▶ [WHAT YOU WILL DO]: Extract every line of the records below that contains the string "series".

[Saved data entries]
-*-

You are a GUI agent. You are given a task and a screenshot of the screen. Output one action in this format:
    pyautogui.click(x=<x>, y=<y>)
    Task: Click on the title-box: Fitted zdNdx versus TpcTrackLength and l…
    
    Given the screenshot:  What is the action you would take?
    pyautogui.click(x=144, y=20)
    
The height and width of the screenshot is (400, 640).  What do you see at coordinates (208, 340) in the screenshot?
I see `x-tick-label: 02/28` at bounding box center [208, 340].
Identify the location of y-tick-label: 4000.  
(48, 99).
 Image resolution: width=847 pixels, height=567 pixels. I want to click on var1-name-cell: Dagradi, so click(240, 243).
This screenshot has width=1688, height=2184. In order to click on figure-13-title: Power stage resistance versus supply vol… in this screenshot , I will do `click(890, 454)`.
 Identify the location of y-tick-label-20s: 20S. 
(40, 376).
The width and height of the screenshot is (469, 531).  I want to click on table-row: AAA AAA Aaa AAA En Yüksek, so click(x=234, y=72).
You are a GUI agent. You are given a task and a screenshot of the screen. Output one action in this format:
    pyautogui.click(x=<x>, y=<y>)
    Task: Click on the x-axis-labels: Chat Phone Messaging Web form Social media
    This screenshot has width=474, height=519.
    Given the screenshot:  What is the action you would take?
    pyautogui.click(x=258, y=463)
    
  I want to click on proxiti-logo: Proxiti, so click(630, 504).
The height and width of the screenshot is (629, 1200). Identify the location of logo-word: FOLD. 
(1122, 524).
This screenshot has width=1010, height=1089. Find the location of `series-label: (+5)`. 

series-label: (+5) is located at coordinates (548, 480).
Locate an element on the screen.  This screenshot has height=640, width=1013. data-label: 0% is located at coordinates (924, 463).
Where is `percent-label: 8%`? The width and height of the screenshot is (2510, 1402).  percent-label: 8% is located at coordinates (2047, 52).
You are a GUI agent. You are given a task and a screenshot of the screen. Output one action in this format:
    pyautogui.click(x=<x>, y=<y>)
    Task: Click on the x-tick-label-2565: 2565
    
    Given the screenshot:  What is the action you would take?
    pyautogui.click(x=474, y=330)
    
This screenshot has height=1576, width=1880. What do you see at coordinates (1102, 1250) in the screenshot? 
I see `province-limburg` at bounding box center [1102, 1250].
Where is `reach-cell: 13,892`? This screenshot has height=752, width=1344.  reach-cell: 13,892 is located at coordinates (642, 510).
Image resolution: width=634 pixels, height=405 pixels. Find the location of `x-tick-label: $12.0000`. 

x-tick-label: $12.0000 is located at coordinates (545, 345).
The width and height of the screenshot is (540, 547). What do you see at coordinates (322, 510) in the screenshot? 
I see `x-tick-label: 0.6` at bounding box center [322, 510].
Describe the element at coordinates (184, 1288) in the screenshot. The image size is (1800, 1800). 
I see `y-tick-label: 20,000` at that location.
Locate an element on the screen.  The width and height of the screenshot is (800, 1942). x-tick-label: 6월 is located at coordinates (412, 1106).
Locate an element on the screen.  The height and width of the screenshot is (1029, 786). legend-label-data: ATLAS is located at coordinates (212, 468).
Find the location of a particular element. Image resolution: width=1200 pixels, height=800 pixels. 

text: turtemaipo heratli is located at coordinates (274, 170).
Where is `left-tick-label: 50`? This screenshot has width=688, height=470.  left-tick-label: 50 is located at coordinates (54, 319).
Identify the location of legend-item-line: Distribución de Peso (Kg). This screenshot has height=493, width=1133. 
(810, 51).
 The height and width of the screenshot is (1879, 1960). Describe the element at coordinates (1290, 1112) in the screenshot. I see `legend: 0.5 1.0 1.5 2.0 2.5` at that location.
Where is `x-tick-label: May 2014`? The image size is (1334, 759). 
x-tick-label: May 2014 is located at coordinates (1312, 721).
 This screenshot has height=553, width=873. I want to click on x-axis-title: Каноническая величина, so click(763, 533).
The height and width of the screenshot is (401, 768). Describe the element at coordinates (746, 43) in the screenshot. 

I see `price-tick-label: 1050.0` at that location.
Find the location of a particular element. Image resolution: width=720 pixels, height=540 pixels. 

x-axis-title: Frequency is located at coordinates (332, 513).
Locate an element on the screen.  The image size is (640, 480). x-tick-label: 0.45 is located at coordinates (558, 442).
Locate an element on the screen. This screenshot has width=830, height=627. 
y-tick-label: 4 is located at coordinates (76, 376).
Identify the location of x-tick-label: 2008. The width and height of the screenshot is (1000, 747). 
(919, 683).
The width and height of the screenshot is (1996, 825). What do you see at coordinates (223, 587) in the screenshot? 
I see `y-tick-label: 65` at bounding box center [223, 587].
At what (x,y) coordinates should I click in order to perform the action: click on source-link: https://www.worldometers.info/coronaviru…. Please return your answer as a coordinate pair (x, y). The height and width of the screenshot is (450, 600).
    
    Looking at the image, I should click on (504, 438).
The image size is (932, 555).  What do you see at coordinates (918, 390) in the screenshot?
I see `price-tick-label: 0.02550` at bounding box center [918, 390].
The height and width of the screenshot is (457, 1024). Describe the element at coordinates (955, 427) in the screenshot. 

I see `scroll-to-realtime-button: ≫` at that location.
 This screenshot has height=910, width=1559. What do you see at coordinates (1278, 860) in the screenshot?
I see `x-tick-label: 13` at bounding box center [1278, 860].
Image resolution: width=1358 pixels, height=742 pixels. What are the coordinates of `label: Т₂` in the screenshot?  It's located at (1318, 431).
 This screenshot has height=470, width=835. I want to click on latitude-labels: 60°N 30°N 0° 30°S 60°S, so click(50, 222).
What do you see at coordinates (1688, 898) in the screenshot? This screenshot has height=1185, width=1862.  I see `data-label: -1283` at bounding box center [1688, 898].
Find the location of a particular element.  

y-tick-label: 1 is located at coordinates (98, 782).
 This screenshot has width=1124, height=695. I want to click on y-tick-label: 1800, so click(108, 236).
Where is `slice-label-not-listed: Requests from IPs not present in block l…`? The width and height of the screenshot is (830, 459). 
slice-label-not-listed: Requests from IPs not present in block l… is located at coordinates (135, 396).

-*-

▶ [TASK RESPONSE]:
This screenshot has width=1010, height=1089. Find the location of `series-label: (+5)`. 
series-label: (+5) is located at coordinates (548, 480).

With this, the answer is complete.